[Stored items]
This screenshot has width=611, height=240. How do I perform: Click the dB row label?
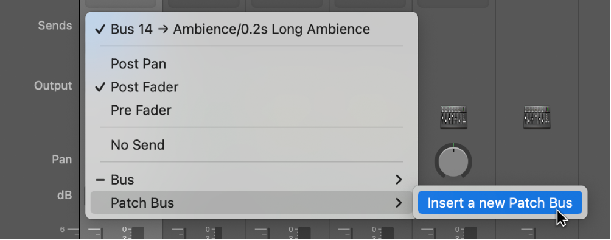(65, 195)
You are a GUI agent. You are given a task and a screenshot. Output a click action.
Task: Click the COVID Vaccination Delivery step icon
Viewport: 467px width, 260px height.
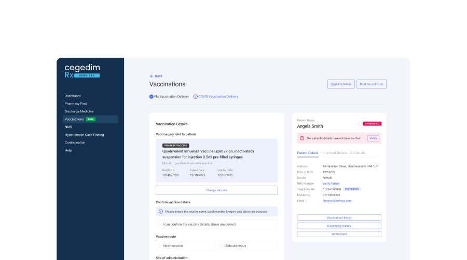coord(196,97)
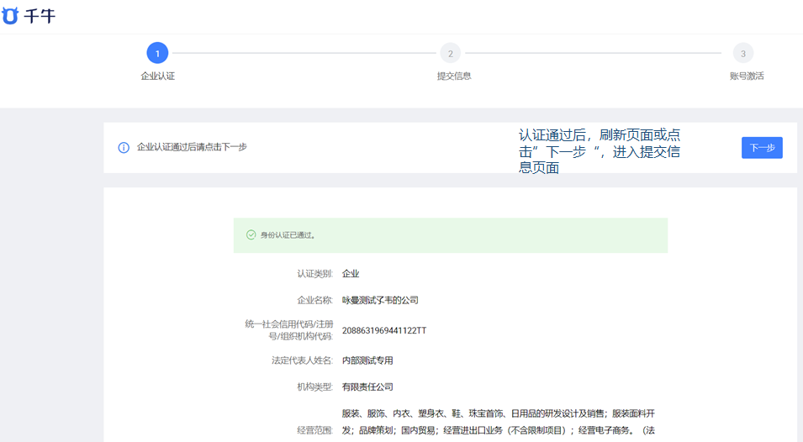Click the annotation text about refreshing the page
The image size is (803, 442).
[601, 151]
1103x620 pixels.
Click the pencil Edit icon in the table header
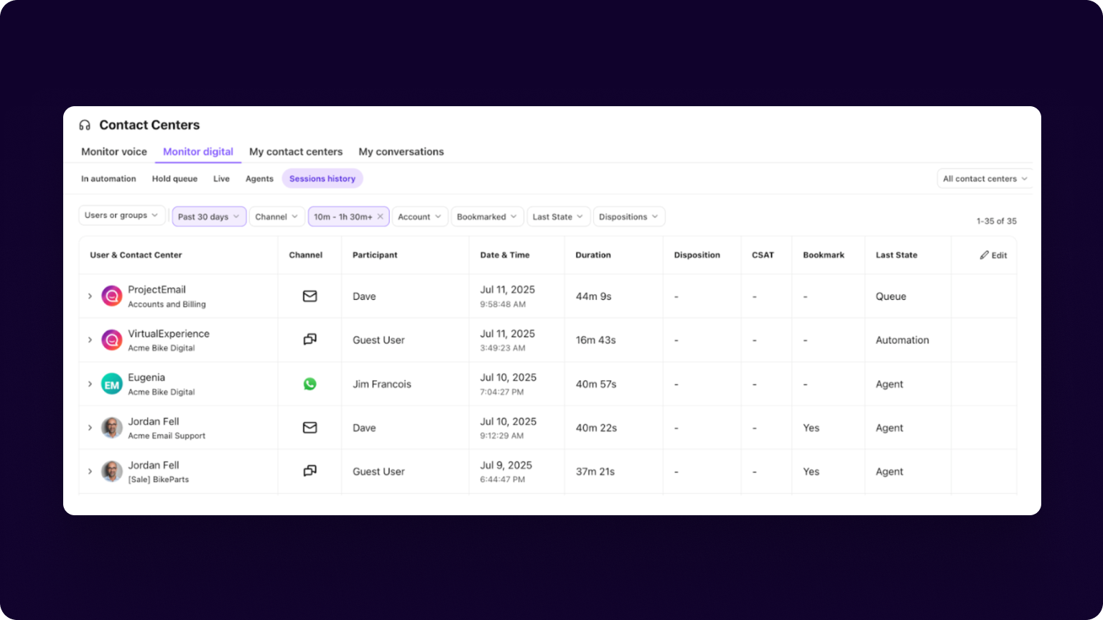coord(985,255)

**TASK ITEM**
The lines from the one holding "1103x620 pixels." through the end of the entries are to be transcribed exactly, both ends included, with the pictures left out.

**SOLUTION FOR THIS EXERCISE**
1103x620 pixels.
Click the pencil Edit icon in the table header
coord(985,255)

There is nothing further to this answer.